Korle-Bu Now Performs Bloodless Surgery

21.12.2004 LISTEN
By Daily Graphic.

The Korle-Bu Teaching Hospital in Accra now performs bloodless surgery.

It is the only institution in the West African sub-region, which performs this type of surgery.

Bloodless surgery is the standard surgery in the United States of America and Europe.

Patients from Nigeria, Cameroun, and Cote d'Ivoire, Ethiopia, Liberia and Sierra Leone have benefited from the bloodless surgery performed at Korle-Bu.

So far, eight members of the Jehovah's Witnesses have benefited from bloodless surgery in open heart surgery, while more than 100 patients have benefited from it in other surgical operations.

The introduction of bloodless surgery offers great hope for Jehovah's Witnesses and persons who may prefer it to the well-known transfused surgery.

Dr Ernest Aniteye, the Consultant Anaesthetist at the National Cardiothoracic Centre of the Korle-Bu Teaching Hospital, who said this in an interview in Accra yesterday, said although the hospital designed it for Jehovah's Witnesses, many patients who got to know of it preferred it to transfused surgery.

He said bloodless surgery offered a safeguard against the risk of the transmission of hepatitis, HIV/AIDS and syphilis to patients as could happen in transfused surgery.

Explaining how it is done, Dr Aniteye said four weeks before surgery, the patient was put on iron supplements, while his or her protein intake was also increased.
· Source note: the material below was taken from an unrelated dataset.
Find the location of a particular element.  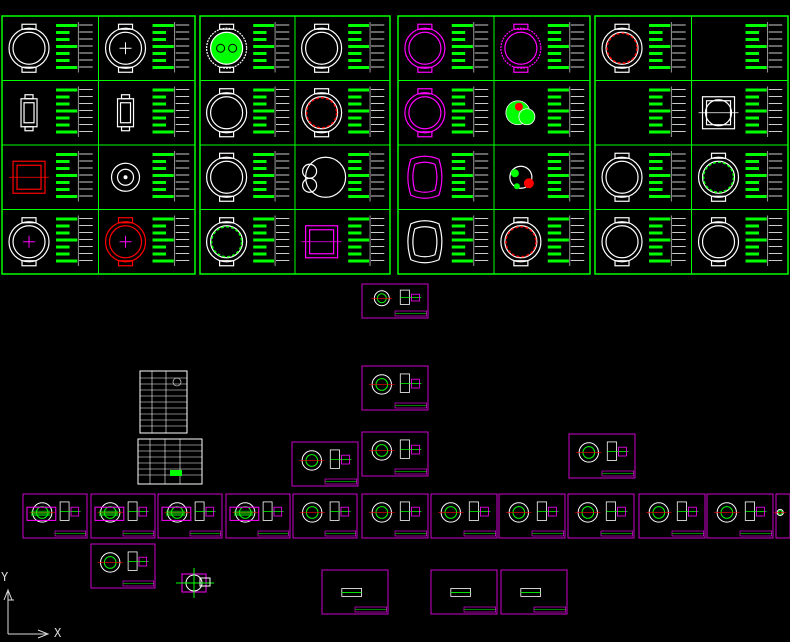

ucs-y-label: Y is located at coordinates (5, 577).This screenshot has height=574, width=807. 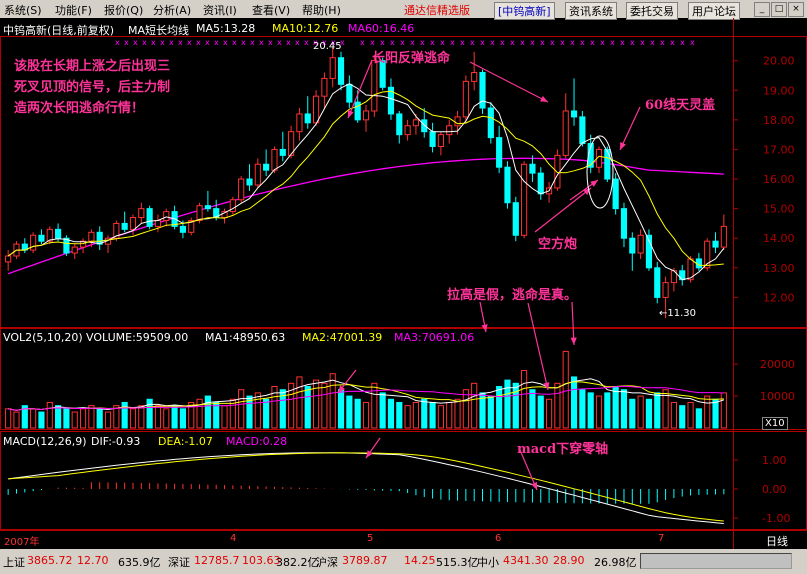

He said the patient was also put on a drug, Erythopoitin (Epo), and anti-malarias. These, he said, were to raise the haemoglobin level by 1.2 grams every week.

According to him, one to two units of blood was taken from the patient and replaced with intravenous fluids.
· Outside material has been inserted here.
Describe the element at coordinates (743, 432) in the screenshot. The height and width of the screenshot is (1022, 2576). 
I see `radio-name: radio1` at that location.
The bleeding during the surgery would, therefore, be diluted blood.

Dr Aniteye, who is also a lecturer at the University of Ghana Medical School, said after the surgery, the blood taken was put back.

He said another drug used was Tranexamic acid, which was used to clot the blood and, thereby, minimise bleeding during surgery.

He said the only expensive aspect of bloodless surgery related to the purchase of Erythropoitin, which is estimated at ¢800,000 per dose per week for an adult.

Dr Aniteye said the cost could be reduced if the taxes on the importation of the drug were waived.

Dr Aniteye was quick to emphasise that if one considered the medical cost involved in managing HIV/AIDS or hepatitis, bloodless surgery was not expensive.

He explained that if a patient's haemaglobin level was good, it would only cost him ¢30,000 to buy a blood bag.